Man Aims to Change Cancer Experience for Young Adults

What would you do if you were diagnosed with cancer in your teens or twenties?

April 24, 2014— -- It took Matthew Zachary seven years after his diagnosis to meet another 20-something with cancer even though more than 70,000 young adults are diagnosed with cancer every year.

He vowed to make sure no one else felt alone like he did.

“I had no life. I had no job. All my friends left to live their lives,” he said of the year following his diagnosis and treatment as he waited around his parents’ house to die. “I couldn’t recognize myself in the mirror.”

Zachary, 38, was diagnosed with cancer as a senior in college at Binghamton University in upstate New York. He was 21 and eventually paired up with an 80-year-old social worker to help him through the ordeal.

It started with headaches, but by the fall Zachary, a music major, wasn’t able to play the piano with his left hand. His fingers were no longer able to nimbly do what he wanted them to do. He went to his campus health center and was diagnosed with everything from carpel tunnel to meningitis.

Over Thanksgiving break, he saw his family doctor at home in Staten Island. The doctor was worried, but Zachary asked if he could finish the final two weeks of the semester before undergoing a battery of tests. Then, he went back upstate.

“In two weeks, everything collapsed completely,” he said. His headaches became crippling, and he began to faint and had a small seizure. His speech became slurred and his vision was suddenly blurry.

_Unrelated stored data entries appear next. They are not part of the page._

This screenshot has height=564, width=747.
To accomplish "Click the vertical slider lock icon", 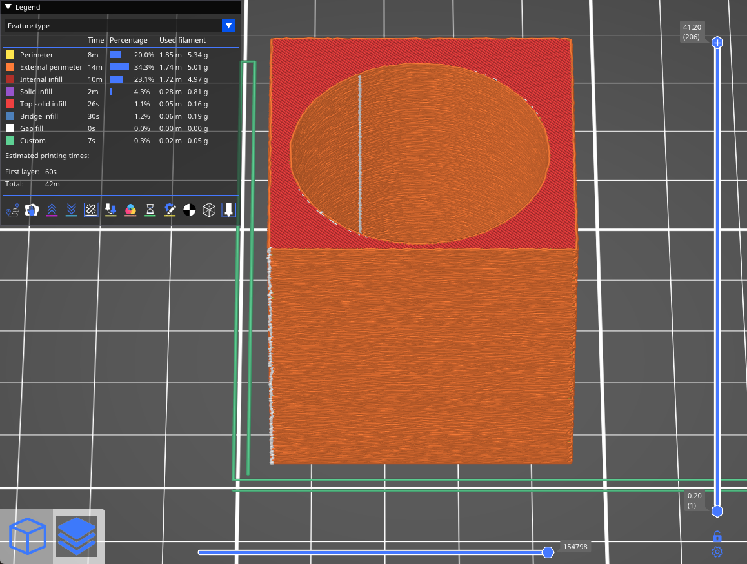I will 717,537.
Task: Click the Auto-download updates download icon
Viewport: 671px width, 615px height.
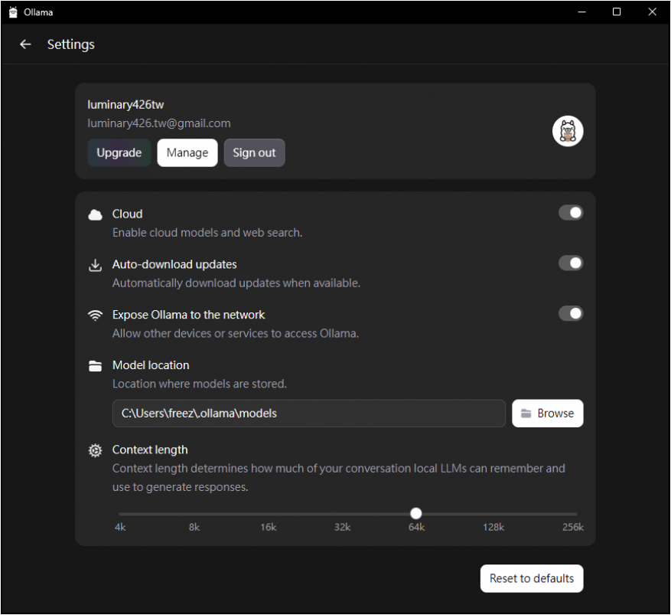Action: pyautogui.click(x=95, y=265)
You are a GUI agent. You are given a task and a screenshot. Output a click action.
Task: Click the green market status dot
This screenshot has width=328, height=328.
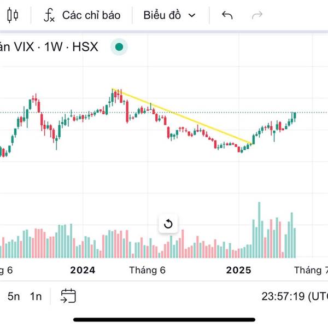coord(119,47)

Once Zachary was back home, the doctors found it: a golf ball-sized tumor at the back of his brain just above where it connected to his spinal column. “The joke was it was all in my head because it was,” he said.

They thought the tumor was benign, but after an eight-hour surgery to remove it, doctors learned it was cancer.

He moved back to his parents’ house and underwent radiation therapy, causing him to lose 110 pounds and throw up 15 times a day, he said. Somehow, he still graduated after calling his college to explain that he might die, but he wanted to finish school.

But he called the film school he’d been planning on attending in the fall to pursue a graduate degree and asked for his deposit back.

“It was torture,” he said. “My friends and family were awesome, but I felt entirely alone.”

Zachary said his doctor wouldn’t even make eye contact with him. Instead, he just spoke to Zachary’s parents –- a problem many young adult cancer patients face. One day, he interrupted to ask “When am I going to die?”

They gave him a 50 percent chance of surviving five years, though he said he now knows there wasn’t much science behind the estimate.

Still, how was he to know that he would still be alive 17 years later?

“It was a strange way to be at 21,” he said, as he weighed whether to undergo chemotherapy to give himself an extra 5 percent chance of surviving five years.

Eventually, he started to live his life, got back to work, got married and had children, but along the way he faced questions no one he knew could answer. When could he tell new friends and colleagues that he was a cancer survivor? Should he tell them at all or try to move on? How long would this be part of his life?

Ten years later, he started a website for young adults with cancer to find books, blogs and online forums so they could connect. He crunched the numbers and figured there were about 3 million people who were battling or had battled cancer as young adults. Where were they when he needed them?

“It’s one thing to say you’re not alone,” he said. “Here’s proof.”

The website, Stupid Cancer, grew to include a podcast with 3.4 million listeners, local chapters, and a national conference -- called "OMG! Cancer Summit for Young Adults" -- that is now in its seventh year.

“Every year, I go and it’s humbling to see people that have never seen or met another cancer survivor their own age,” said Scott Slater, 43, a two-time cancer survivor who has attended every conference.

One of the best parts for many attendees is the chance to just talk about sports or TV without first being asked how they’re feeling.

“People would say that to me three years after I was done,” Slater said, adding that it didn’t upset him, but there’s something nice about being able to put it aside. “You get to be normal for a weekend, which is something you don’t get to do a lot at home.”